Material for this exercise:

>>>>>

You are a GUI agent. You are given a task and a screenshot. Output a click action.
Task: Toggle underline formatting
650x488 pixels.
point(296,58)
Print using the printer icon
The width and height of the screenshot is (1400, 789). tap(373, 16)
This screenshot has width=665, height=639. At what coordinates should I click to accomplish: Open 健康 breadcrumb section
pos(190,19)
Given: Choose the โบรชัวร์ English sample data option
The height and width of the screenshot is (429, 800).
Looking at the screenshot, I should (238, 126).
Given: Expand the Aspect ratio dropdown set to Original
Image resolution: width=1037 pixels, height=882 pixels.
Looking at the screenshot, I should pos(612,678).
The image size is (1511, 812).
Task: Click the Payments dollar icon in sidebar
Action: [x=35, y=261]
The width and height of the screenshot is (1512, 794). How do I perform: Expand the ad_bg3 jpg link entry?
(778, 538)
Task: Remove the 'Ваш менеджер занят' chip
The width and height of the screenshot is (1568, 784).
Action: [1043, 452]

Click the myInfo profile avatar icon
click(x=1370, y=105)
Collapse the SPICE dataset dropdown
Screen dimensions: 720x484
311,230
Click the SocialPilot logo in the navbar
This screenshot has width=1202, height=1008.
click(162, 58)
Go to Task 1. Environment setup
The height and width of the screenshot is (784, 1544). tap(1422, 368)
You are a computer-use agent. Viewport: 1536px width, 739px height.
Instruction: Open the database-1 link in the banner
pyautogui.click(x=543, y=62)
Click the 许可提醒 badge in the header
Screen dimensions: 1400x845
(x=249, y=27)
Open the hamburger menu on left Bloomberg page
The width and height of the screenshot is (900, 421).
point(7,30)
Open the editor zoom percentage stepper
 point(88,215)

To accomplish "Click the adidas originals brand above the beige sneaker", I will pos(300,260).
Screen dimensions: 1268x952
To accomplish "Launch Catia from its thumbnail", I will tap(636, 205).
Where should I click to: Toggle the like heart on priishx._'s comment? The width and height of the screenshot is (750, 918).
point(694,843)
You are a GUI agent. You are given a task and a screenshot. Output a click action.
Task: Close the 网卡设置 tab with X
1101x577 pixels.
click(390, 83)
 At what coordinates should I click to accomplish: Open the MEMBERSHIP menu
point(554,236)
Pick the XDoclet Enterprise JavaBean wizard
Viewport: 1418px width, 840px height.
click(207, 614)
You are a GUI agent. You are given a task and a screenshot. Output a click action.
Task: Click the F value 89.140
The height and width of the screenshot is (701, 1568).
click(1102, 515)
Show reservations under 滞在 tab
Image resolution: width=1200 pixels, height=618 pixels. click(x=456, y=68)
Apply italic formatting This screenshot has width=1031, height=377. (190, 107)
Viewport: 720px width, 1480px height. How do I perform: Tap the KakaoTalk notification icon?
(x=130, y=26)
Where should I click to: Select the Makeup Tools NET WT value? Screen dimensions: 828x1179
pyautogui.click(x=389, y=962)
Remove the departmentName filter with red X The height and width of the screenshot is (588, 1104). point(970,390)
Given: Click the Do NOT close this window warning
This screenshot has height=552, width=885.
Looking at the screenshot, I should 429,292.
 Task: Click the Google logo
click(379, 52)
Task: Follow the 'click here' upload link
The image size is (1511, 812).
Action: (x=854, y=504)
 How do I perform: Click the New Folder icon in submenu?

<<<<<

Work instructions:
Find every line above where the word "will" occurs, and copy that line.

Problem solution:
To accomplish "Click the adidas originals brand above the beige sneaker", I will pos(300,260).
To accomplish "Launch Catia from its thumbnail", I will tap(636, 205).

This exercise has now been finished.